- _Task_: Please repeat only these lines, exactly: the one containing "Given: Navigate forward" and all that come after it in the material.
***
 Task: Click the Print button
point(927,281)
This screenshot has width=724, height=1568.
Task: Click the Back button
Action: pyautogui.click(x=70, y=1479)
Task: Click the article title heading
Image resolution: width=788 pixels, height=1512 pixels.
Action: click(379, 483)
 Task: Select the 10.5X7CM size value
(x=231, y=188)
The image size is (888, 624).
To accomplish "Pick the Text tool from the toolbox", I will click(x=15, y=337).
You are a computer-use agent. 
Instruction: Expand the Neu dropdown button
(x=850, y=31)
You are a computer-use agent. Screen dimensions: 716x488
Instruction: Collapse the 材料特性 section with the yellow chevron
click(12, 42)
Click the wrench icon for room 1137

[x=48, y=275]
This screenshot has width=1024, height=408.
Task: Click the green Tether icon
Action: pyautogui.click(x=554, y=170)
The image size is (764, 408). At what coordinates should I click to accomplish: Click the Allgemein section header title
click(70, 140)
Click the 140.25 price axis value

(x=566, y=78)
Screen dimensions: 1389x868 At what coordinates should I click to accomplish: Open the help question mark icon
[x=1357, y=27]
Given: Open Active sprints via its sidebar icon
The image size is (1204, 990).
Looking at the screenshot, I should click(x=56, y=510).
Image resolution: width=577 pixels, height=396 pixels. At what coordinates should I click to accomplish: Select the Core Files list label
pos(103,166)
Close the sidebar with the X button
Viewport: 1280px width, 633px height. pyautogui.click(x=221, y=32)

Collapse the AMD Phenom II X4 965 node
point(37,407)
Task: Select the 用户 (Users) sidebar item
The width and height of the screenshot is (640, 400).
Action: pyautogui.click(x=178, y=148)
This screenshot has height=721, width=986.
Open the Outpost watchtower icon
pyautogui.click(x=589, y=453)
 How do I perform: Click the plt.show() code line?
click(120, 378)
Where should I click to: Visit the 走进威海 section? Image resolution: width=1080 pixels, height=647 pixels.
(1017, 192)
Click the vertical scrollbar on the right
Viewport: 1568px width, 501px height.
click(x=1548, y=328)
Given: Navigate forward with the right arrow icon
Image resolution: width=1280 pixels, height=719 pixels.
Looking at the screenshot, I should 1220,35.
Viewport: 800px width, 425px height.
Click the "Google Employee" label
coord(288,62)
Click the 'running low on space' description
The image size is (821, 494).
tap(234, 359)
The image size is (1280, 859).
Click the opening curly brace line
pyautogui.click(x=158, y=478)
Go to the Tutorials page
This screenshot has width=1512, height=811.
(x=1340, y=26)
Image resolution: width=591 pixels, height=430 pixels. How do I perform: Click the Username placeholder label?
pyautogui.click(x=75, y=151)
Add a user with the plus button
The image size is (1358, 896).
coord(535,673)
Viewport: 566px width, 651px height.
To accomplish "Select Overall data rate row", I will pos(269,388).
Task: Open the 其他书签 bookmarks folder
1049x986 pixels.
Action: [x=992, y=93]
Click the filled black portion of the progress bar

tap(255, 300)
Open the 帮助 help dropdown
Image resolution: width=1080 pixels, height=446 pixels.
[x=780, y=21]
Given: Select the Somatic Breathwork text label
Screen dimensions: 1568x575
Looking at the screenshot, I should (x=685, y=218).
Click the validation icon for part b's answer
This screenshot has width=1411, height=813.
***
- _Exercise result_:
Given: Navigate forward with the right arrow icon
Image resolution: width=1280 pixels, height=719 pixels.
Looking at the screenshot, I should 1220,35.
Viewport: 800px width, 425px height.
Click the "Google Employee" label
coord(288,62)
Click the 'running low on space' description
The image size is (821, 494).
tap(234, 359)
The image size is (1280, 859).
Click the opening curly brace line
pyautogui.click(x=158, y=478)
Go to the Tutorials page
This screenshot has width=1512, height=811.
(x=1340, y=26)
Image resolution: width=591 pixels, height=430 pixels. How do I perform: Click the Username placeholder label?
pyautogui.click(x=75, y=151)
Add a user with the plus button
The image size is (1358, 896).
coord(535,673)
Viewport: 566px width, 651px height.
To accomplish "Select Overall data rate row", I will pos(269,388).
Task: Open the 其他书签 bookmarks folder
1049x986 pixels.
Action: [x=992, y=93]
Click the filled black portion of the progress bar

tap(255, 300)
Open the 帮助 help dropdown
Image resolution: width=1080 pixels, height=446 pixels.
[x=780, y=21]
Given: Select the Somatic Breathwork text label
Screen dimensions: 1568x575
Looking at the screenshot, I should (x=685, y=218).
Click the validation icon for part b's answer
This screenshot has width=1411, height=813.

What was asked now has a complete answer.